Out of the entries that follow, copy each line containing "footer".

START DATA FOR REVIEW

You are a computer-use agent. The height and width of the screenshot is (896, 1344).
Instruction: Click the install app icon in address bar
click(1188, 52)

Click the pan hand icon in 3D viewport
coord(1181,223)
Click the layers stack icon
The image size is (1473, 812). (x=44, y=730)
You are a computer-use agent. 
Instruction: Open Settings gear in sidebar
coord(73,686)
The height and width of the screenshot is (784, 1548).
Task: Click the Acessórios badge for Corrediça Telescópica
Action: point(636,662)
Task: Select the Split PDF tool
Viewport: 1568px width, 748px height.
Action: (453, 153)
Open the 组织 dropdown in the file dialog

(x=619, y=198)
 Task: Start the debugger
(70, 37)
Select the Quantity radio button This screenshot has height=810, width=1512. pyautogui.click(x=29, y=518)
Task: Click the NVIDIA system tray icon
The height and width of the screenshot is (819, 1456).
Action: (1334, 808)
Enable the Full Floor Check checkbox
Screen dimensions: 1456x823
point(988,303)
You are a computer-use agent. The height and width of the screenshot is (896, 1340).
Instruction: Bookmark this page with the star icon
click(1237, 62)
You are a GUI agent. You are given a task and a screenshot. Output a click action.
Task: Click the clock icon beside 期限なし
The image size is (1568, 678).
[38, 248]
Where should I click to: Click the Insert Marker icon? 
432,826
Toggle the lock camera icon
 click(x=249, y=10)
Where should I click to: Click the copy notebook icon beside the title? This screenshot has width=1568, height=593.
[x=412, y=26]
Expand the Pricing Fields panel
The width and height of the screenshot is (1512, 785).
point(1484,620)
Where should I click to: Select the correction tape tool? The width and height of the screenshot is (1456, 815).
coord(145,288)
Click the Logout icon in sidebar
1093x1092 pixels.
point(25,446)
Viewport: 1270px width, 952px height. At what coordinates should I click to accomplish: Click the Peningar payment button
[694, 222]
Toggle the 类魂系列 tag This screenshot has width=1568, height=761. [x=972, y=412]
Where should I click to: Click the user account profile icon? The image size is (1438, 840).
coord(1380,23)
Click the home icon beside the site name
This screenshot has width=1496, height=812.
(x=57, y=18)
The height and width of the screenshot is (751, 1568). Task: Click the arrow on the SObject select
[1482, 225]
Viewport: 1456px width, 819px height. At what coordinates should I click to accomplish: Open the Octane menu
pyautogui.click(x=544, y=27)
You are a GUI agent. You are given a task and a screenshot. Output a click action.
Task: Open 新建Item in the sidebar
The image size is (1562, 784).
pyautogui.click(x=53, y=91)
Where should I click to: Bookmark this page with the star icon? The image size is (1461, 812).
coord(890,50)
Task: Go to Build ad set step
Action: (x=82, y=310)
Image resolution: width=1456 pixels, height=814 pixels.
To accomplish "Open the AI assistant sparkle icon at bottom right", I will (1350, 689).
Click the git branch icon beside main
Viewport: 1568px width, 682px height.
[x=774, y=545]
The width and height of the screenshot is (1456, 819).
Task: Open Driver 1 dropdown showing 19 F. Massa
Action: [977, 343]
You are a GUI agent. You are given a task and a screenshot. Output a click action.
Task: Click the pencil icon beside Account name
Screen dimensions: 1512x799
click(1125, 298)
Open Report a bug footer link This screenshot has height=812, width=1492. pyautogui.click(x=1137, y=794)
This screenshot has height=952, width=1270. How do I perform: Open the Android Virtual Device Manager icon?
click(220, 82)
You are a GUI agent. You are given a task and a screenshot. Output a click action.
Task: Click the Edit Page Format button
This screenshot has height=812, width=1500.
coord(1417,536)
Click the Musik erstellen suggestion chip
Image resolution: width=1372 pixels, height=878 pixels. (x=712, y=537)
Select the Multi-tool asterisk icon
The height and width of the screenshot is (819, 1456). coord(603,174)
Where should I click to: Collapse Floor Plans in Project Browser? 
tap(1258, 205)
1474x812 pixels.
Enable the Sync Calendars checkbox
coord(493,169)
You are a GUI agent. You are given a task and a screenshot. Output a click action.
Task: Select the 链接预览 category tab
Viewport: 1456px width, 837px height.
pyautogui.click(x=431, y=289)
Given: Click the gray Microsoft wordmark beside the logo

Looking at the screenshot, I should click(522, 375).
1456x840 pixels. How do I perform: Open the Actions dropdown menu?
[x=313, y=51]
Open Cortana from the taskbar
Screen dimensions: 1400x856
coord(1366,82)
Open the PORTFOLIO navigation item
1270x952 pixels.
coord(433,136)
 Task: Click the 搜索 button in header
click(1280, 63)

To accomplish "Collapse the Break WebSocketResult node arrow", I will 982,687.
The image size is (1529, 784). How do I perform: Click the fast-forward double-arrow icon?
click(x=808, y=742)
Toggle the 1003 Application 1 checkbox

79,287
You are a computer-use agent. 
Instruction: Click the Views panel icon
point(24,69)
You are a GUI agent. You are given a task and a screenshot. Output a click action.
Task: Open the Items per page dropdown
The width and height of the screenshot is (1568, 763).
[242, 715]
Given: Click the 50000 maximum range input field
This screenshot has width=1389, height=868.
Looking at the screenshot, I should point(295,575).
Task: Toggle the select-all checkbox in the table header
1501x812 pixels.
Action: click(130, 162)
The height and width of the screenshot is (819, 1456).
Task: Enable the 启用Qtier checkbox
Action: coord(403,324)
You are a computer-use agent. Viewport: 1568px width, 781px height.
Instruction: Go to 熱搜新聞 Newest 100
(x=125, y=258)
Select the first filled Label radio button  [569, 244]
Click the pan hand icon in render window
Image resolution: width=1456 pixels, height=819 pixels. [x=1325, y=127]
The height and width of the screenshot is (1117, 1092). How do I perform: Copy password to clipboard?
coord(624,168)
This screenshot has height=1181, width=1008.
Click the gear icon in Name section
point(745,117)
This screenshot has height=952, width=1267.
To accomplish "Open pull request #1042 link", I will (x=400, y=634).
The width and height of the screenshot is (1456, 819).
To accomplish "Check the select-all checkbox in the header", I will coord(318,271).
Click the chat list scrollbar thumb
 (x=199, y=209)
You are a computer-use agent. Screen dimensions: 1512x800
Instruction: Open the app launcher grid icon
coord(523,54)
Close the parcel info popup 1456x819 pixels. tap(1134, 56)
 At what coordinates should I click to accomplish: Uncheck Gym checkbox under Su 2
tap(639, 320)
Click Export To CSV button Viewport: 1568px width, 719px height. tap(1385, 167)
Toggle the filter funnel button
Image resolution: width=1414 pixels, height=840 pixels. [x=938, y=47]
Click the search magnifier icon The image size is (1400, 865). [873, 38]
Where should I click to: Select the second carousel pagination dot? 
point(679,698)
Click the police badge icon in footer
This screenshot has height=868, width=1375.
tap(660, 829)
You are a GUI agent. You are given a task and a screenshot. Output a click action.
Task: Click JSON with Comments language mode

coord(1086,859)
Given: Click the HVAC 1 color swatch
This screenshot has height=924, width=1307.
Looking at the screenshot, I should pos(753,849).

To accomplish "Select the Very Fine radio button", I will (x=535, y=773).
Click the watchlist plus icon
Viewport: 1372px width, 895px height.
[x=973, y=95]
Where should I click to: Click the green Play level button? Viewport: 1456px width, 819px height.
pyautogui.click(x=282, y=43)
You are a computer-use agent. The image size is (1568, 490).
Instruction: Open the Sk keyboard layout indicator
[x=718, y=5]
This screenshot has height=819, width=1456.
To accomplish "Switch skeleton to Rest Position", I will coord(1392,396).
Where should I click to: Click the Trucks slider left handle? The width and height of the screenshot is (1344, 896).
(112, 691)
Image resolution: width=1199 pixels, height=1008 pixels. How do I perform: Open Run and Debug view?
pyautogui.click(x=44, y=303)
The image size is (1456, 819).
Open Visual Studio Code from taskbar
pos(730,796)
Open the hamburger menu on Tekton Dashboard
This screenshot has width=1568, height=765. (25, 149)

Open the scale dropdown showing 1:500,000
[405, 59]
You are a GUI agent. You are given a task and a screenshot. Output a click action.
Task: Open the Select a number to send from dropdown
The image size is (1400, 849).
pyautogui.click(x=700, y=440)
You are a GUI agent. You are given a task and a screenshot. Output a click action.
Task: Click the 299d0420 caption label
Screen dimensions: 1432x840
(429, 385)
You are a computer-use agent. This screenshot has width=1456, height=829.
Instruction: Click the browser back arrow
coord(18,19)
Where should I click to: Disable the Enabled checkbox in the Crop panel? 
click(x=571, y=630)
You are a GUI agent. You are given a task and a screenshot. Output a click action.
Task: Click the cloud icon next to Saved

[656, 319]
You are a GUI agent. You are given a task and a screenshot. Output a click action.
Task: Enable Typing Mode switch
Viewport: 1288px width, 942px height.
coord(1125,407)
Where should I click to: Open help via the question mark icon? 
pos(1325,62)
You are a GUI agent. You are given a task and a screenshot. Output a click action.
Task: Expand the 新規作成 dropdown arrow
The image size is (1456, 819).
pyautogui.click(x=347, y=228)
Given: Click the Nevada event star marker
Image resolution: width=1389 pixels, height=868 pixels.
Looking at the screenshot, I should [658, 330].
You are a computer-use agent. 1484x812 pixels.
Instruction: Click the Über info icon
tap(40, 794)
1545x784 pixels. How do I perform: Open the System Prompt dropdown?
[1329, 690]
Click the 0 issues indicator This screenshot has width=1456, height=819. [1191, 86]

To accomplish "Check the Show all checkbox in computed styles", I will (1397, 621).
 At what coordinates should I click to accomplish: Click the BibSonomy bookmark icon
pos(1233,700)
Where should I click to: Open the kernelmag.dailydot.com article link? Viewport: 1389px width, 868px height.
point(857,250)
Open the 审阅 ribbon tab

END DATA FOR REVIEW

» TASK ANSWER:
Open Report a bug footer link This screenshot has height=812, width=1492. pyautogui.click(x=1137, y=794)
Click the police badge icon in footer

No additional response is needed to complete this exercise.